__WORK TASK__: Within the following material, tally each line that contains the string "agent". Give the tally only.

__EXTRACTED RECORDS__:
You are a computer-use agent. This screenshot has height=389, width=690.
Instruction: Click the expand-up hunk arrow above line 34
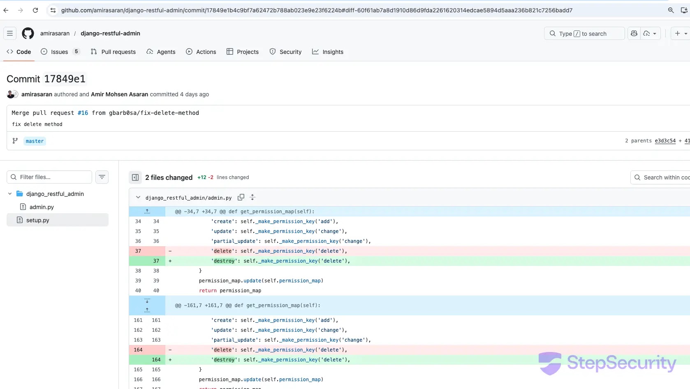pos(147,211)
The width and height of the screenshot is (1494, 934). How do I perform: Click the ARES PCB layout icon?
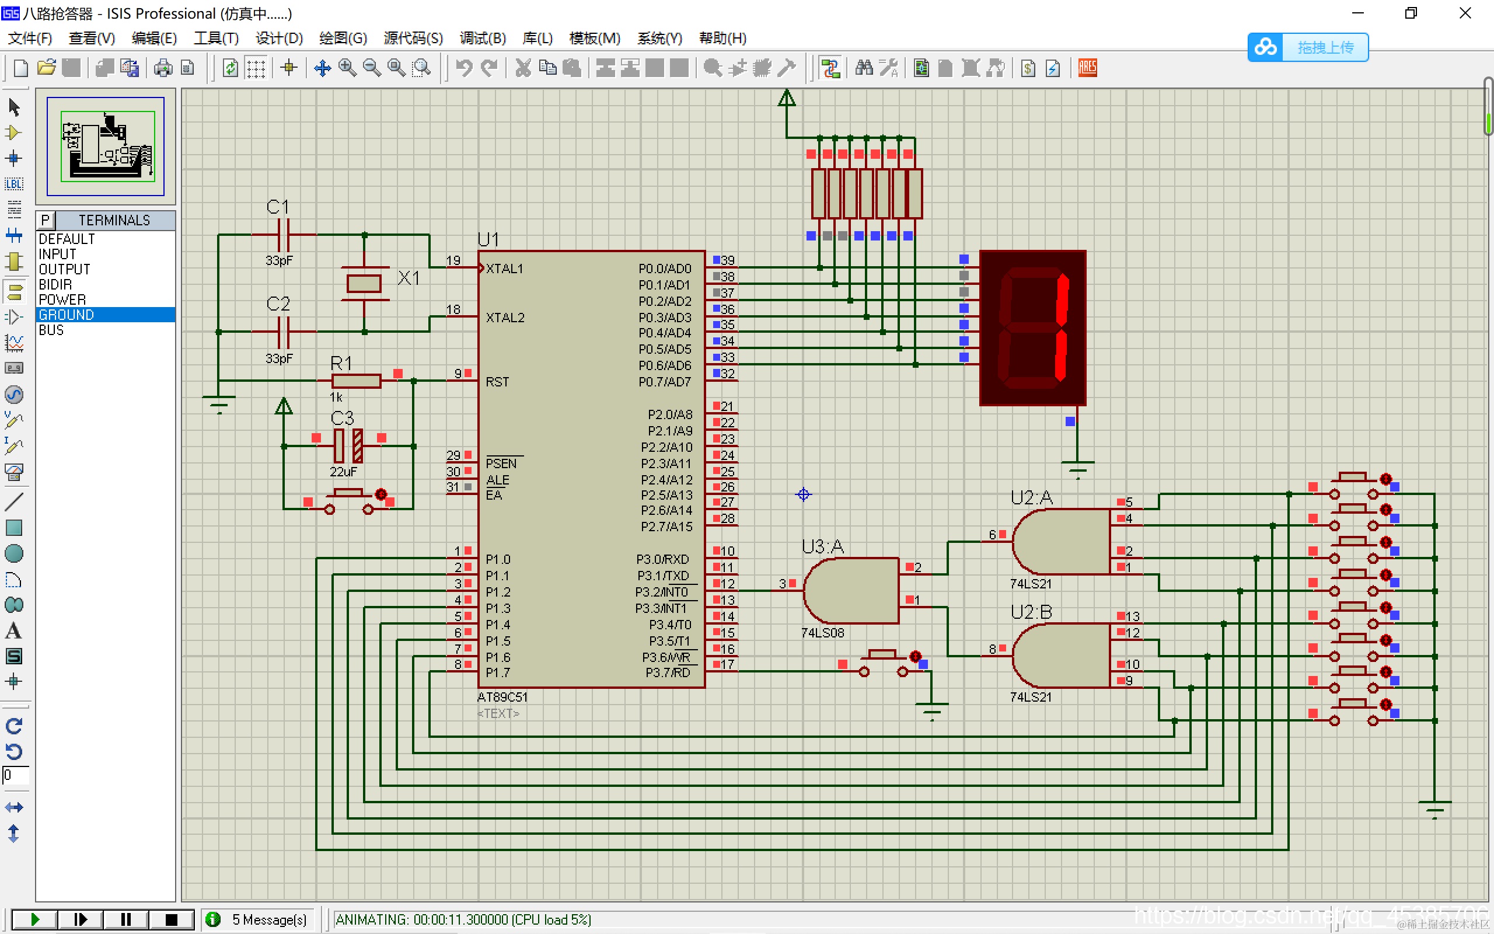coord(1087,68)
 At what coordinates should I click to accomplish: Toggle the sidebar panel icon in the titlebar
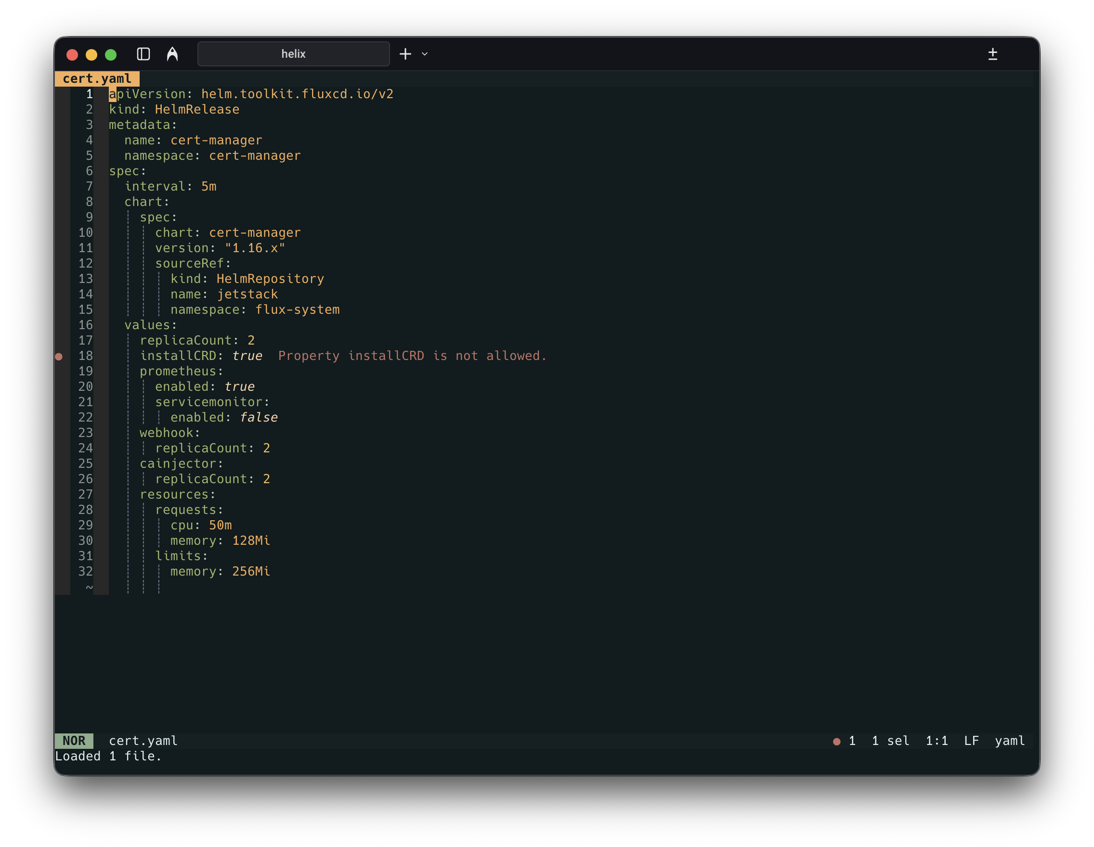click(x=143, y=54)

==

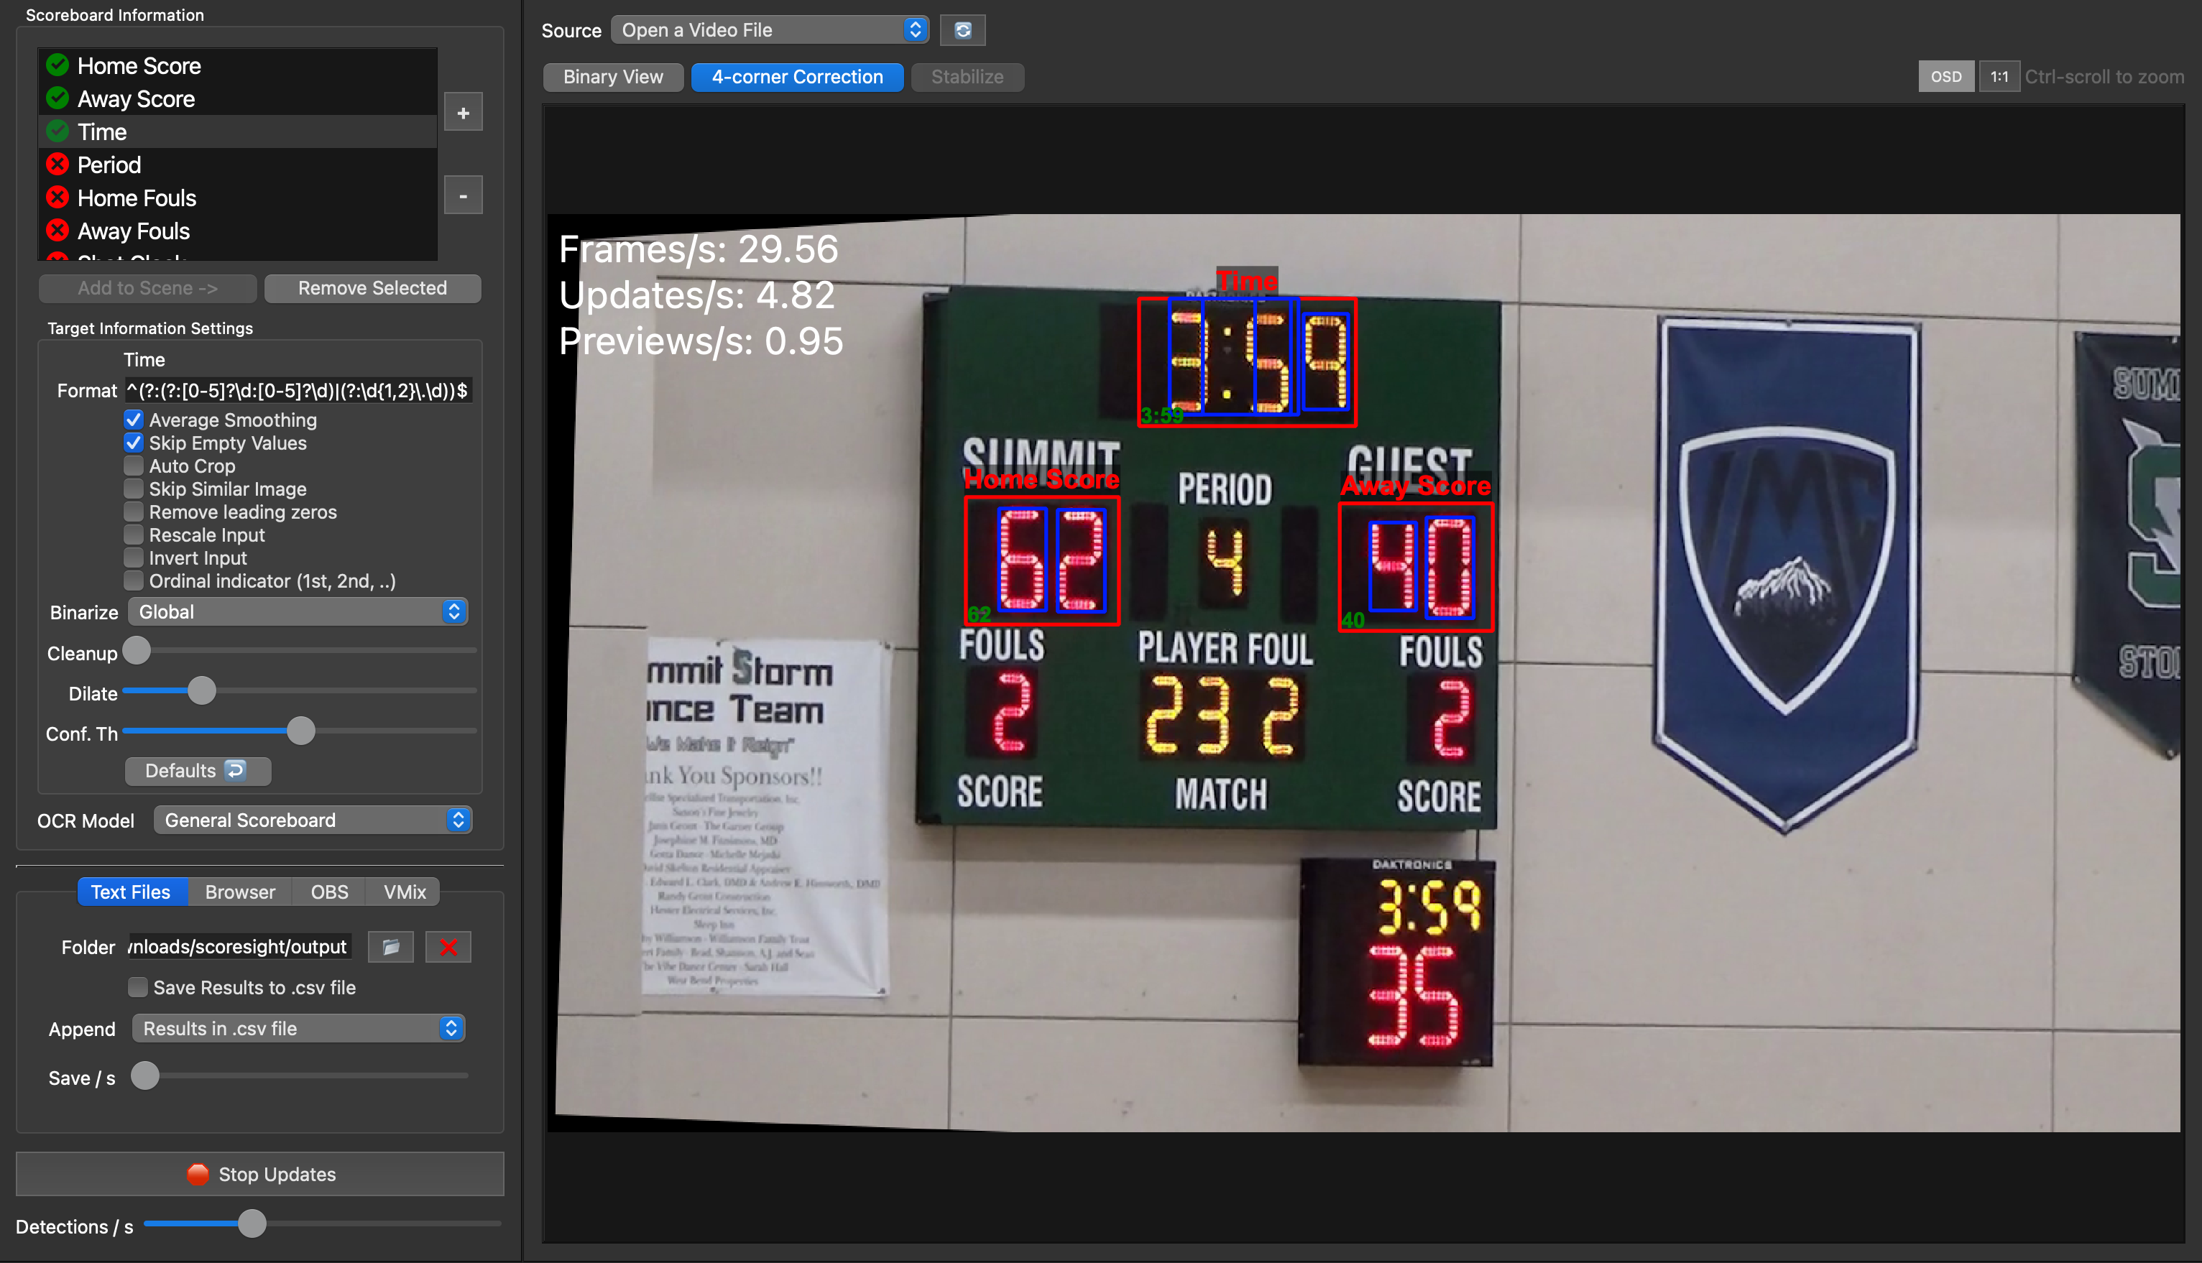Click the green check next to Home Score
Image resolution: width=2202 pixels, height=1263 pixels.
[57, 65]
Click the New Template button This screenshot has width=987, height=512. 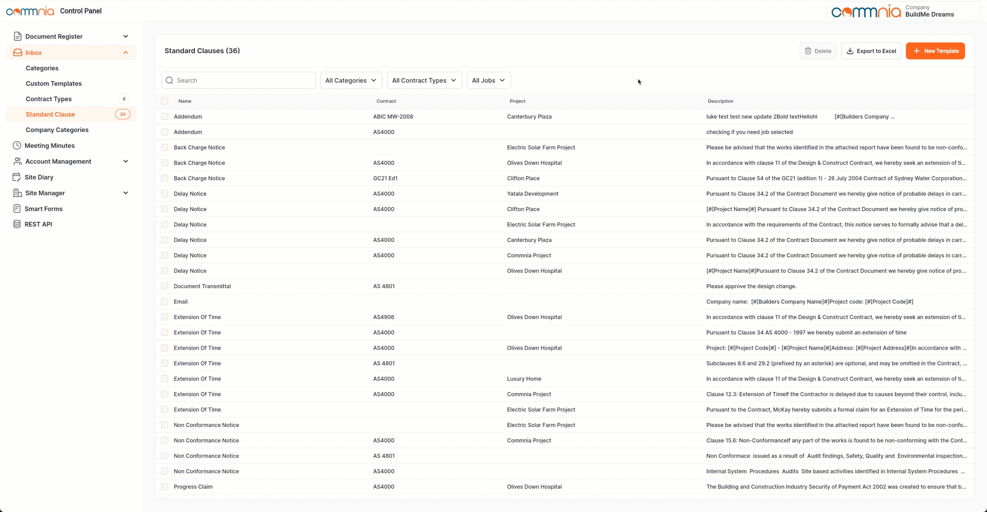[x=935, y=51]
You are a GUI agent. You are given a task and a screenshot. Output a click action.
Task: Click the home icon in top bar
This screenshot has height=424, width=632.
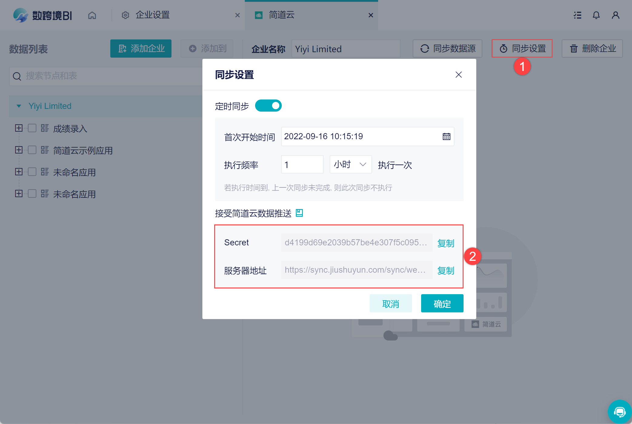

__EXERCISE SOLUTION__: 2